Síncope: causas, síntomas, tratamientos

El síncope o más comúnmente conocidos como desmayos, son una entidad médica muy frecuente que se define como una pérdida transitoria o temporal de la conciencia que se debe a una disminución repentina del flujo sanguíneo (hipoperfusión) hacia el cerebro (National Institute of Neurological Disorders and Stroke, 2011).

Muchos habremos experimentando u observado la siguiente situación en más de una ocasión: Antes de perder la conciencia, la persona se siente mareada, con náuseas y su campo de visión puede estar alterado percibiendo un fondo negro o blanco. Además, la piel se suele volver pálida, fría y húmeda. 

síncope

Seguidamente, la persona suele perder el tono muscular y caer al suelo. Normalmente, tras permanecer inconsciente unos minutos, comienza a volver de forma progresiva a la normalidad (National Institute of Neurological Disorders and Stroke, 2011).

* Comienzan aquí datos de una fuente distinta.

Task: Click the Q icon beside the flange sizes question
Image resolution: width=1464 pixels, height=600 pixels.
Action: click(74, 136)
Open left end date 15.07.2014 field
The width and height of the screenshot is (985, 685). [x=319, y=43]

Todos los signos y síntomas descritos en la situación anterior constituyen las características esenciales se los síncopes o desmayos. Todos estos pueden ocurrir tanto en personas sanas como enfermas, y además, afectar a cualquier grupo de edad.

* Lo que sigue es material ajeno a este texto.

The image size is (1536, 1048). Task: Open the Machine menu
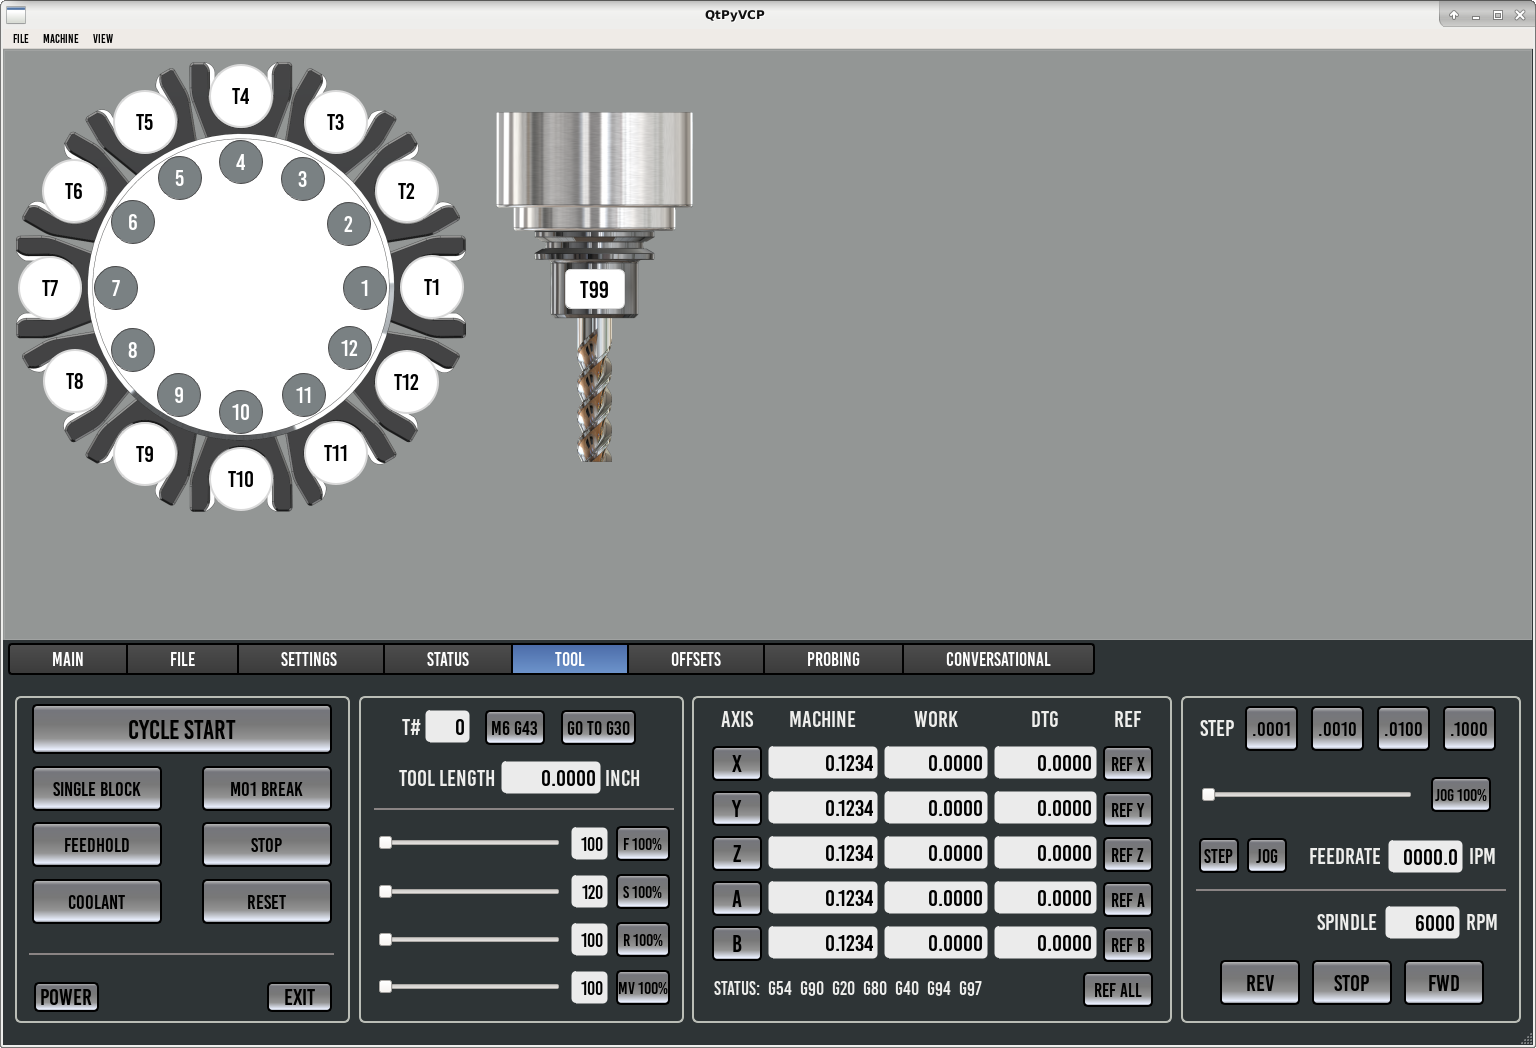[60, 39]
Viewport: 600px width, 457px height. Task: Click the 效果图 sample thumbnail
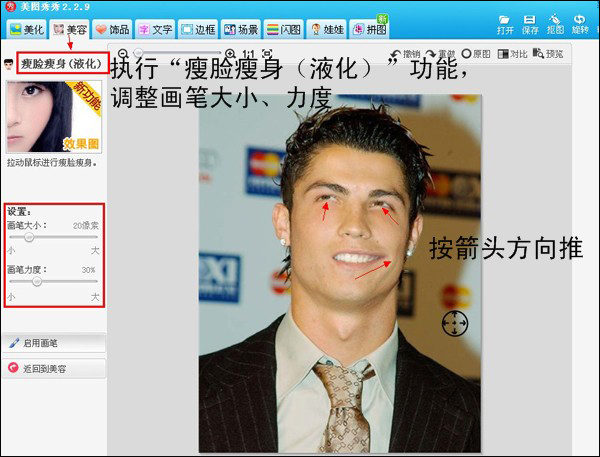[53, 116]
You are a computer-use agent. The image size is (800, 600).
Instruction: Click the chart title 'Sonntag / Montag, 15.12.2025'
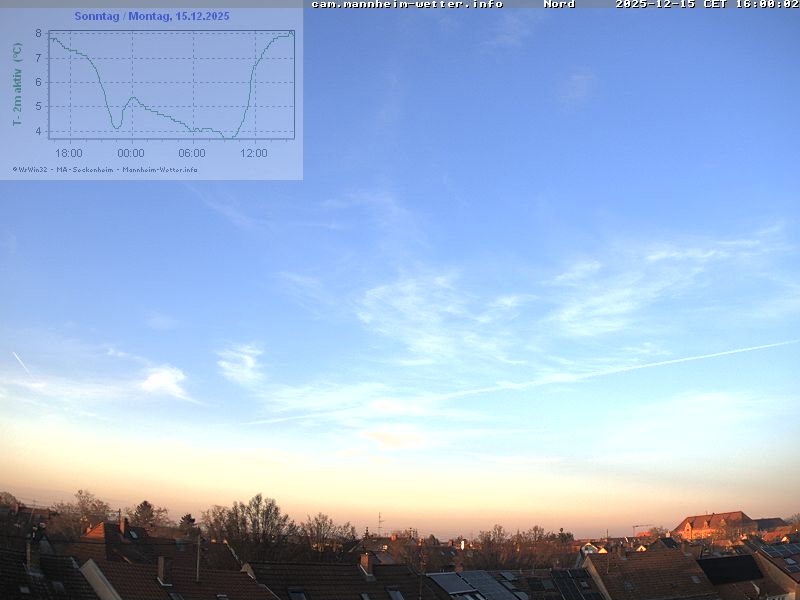pos(151,17)
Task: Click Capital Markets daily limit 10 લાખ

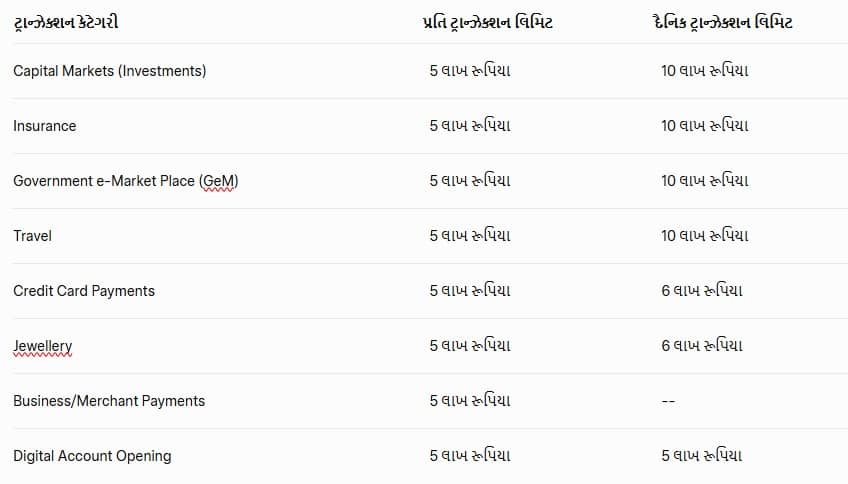Action: click(705, 70)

Generalmente, los síncopes son una condición médica muy prevalente, suelen ser una causa frecuente de de consulta en los servicios médicos, en atención primara y urgencias (Moya-i-Mitjans et al., 2012).

A pesar de que la mayoría de los casos son benignos y presentan un buen pronóstico, existen determinados casos en los que los desmayos se presentan como crisis de forma recurrente afectado de forma significativa a su calidad de vida (Moya-i-Mitjans et al., 2012).

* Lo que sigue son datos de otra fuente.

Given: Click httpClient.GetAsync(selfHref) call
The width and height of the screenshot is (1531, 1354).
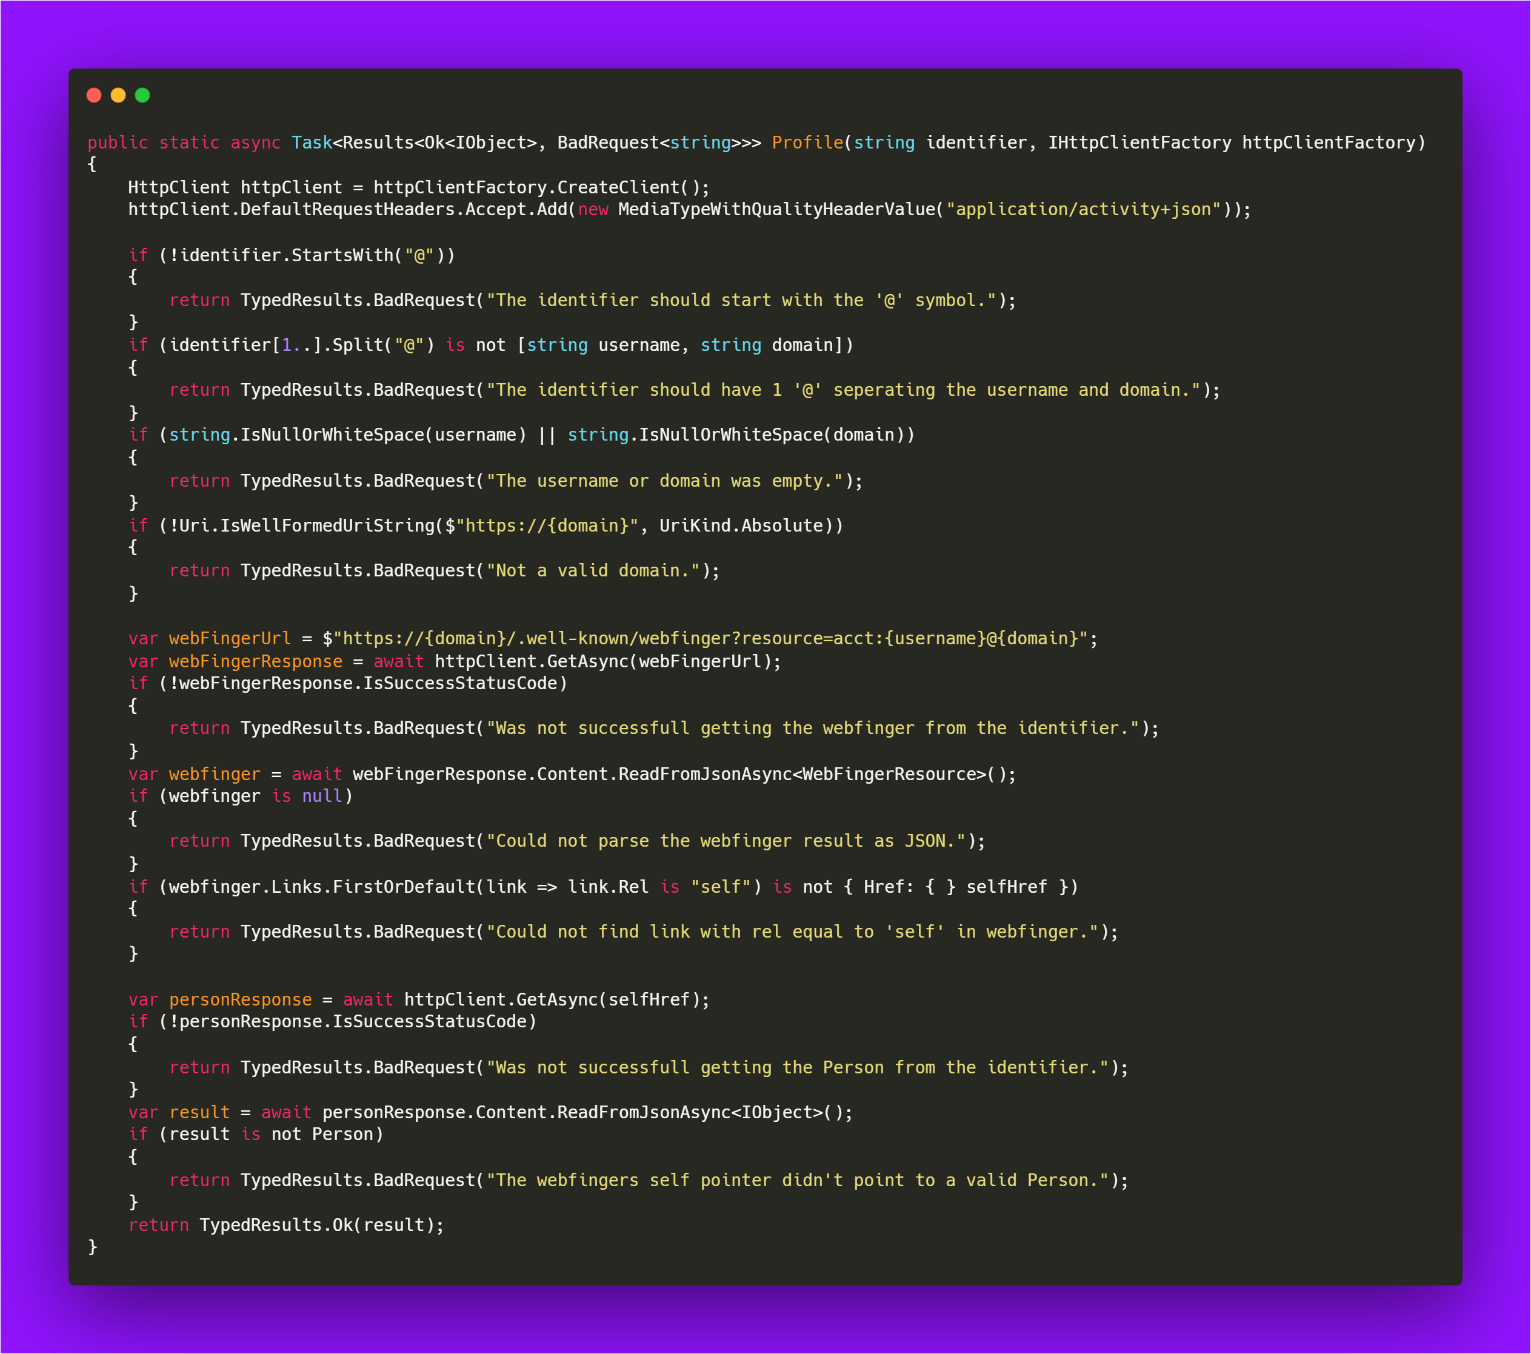Looking at the screenshot, I should pyautogui.click(x=556, y=1000).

¿Qué son los síncopes o desmayos?

Fuente: http://gazettereview.com

Síncope es el término médico empleado para referirse a los desmayos y se define como una pérdida temporal de la conciencia, causada por una caída del volumen o cantidad de sangre que fluye hacia el cerebro (Cleveland Clinic, 2016).

Generalmente, un evento externo dispara la ocurrencia del síncope y hace que la presión arterial y el ritmo cardíaco decaigan de forma repentina, lo que conduce a una reducción significativa del flujo sanguíneo al cerebro y por tanto, resulta en una pérdida de consciencia (Mayo Clinic, 2016).

A demás de la pérdida de consciencia, los desmayos suelen asociar a una amplia variedad de signos y síntomas entre los que se incluyen: pérdida del tono muscular, palidez, náuseas, sudores, etc.

Generalmente, los síncopes pueden ocurrir debido a una disminución repentina de la presión arterial, de la frecuencia cardíaca o cambios en el volumen de flujo sanguíneo en algunas áreas corporales (Cleveland Clinic, 2016).

Estadísticas

Los desmayos son una condición médica muy frecuente. En la población general, aproximadamente al 6% de las personas suelen padecer algún episodio de este tipo a lo largo de su vida.

En se suele distribuir de forma uniforme entre los grupos de edad, sin embargo, es más frecuente en adultos mayores . Además, en cuanto al sexo es más frecuente en mujeres (3,5%) que en hombres (3%) (Cleveland Clinic, 2016).

Los desmayos pueden ocurrir en personas de cualquier sexo y edad, con o sin patologías asociadas (Cleveland Clinic, 2016).

Síntomas

Los síntomas que aparecen se suelen dividir en dos fases, antes y después de la pérdida de conciencia (Mayo Clinic, 2016):

Antes de la pérdida de conciencia

– Piel pálida, fría y húmeda.

– Cambios en la visión: Visión borrosa, en túnel, visión de manchas oscuras, etc.

– Sensación de mareo.

– Náuseas.

– Sensación de calor/frio.

– Bostezos recurrentes.

– Somnolencia, aturdimiento.

– Sensación de inestabilidad o debilidad.

– Dolor de cabeza

Durante la pérdida de conciencia

– Pérdida del tono muscular, caída.

– Pérdida de conciencia

– Movimientos espasmódicos anormales.

– Pulso cardiaco lento y débil.

– Dilatación de pupilas.

¿Cuánto tiempo suele durar la pérdida de conciencia?

Gran parte de los episodios de desmayo suelen resolverse en un tiempo no superior a un minuto. Sin embargo, es posible que el tiempo se incremente o si adopta una posición vertical de forma muy repentina, el episodio se repita (Mayo Clinic, 2016).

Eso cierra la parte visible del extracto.